Mice were subjected to filament-induced middle cerebral artery occlusion for 2 hours. Twenty-five minutes after filament introduction, mice breathed normobaric air, normobaric 100% O(2) (normobaric hyperoxia), or 100% O(2) at 3 ata (HBO) for 95 minutes. Hypoxic regions were mapped on tissue sections after preischemic infusion of the in vivo hypoxia marker EF-5. Hypoxia–inducible factor-1 alpha protein was measured after 2-hour middle cerebral artery occlusion using immunofluorescence and immunoblotting. Vascular endothelial growth factor expression was analyzed using in situ mRNA hybridization.
Severity of ischemia did not differ among groups.
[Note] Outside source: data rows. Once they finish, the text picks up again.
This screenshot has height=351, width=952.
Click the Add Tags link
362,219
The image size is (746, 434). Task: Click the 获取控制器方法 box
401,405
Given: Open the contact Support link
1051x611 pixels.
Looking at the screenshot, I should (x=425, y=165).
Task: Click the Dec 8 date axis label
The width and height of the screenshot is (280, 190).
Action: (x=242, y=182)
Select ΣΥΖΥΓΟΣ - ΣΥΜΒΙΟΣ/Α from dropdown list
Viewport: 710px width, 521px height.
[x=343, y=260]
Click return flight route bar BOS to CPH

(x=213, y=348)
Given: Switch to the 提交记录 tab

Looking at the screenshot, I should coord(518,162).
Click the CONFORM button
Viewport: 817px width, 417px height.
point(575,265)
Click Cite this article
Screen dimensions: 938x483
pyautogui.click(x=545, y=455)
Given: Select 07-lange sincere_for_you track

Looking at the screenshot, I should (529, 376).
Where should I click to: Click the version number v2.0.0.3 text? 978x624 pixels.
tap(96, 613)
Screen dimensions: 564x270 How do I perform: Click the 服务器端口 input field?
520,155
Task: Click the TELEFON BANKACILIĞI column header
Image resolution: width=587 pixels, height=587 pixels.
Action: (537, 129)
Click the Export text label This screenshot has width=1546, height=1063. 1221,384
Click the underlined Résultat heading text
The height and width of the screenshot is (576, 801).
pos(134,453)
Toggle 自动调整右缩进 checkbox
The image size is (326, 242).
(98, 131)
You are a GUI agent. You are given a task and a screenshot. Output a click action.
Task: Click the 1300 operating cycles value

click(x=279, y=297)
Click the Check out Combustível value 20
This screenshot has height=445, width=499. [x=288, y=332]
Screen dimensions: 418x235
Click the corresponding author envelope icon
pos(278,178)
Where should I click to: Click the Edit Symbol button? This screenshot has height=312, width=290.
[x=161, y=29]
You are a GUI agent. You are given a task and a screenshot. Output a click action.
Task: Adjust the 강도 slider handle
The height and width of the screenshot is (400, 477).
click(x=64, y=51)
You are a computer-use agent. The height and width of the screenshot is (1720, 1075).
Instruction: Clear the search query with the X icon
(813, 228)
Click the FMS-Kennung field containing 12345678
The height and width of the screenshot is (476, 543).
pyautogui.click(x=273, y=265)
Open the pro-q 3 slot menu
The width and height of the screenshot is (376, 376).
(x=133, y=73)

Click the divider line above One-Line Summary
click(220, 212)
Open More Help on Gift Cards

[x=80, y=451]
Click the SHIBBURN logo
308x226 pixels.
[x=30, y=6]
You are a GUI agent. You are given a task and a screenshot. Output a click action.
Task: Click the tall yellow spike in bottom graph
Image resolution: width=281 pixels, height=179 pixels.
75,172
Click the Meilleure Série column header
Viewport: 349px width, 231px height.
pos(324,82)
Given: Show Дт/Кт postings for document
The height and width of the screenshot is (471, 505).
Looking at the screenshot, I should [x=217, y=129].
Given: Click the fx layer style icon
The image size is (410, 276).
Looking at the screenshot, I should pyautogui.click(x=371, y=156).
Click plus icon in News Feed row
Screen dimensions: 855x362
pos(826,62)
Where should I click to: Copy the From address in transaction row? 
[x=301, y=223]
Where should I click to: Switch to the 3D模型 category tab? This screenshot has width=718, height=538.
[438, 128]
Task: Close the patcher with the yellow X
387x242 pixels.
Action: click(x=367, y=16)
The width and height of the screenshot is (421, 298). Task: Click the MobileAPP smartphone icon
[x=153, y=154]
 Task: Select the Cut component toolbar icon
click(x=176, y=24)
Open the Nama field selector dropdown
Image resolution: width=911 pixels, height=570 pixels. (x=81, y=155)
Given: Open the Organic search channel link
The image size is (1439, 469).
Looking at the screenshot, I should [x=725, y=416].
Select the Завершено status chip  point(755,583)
HBO (35.2+/-10.4 mm(2)) significantly reduced the area of EF-5-stained hypoxic regions in focal cerebral ischemia compared with normobaric hyperoxia (46.4+/-11.2 mm(2)) and air (49.1+/-8 mm(2), P<0.05, analysis of variance). Topographically, EF-5 fluorescence was decreased in medial striatum and in cortical ischemic border areas. Immunohistochemistry and immunoblotting revealed lower hypoxia–inducible factor-1 alpha protein in the ischemic hemisphere of HBO-treated mice. Moreover, mRNA in situ hybridization showed lower expression of vascular endothelial growth factor in HBO and normobaric hyperoxia groups.
Measurement of extrinsic and intrinsic markers of hypoxia revealed that HBO improves penumbral oxygenation in focal ischemia. Modification of the transcription factor hypoxia–inducible factor-1 alpha and its downstream targets may be involved in effects of HBO.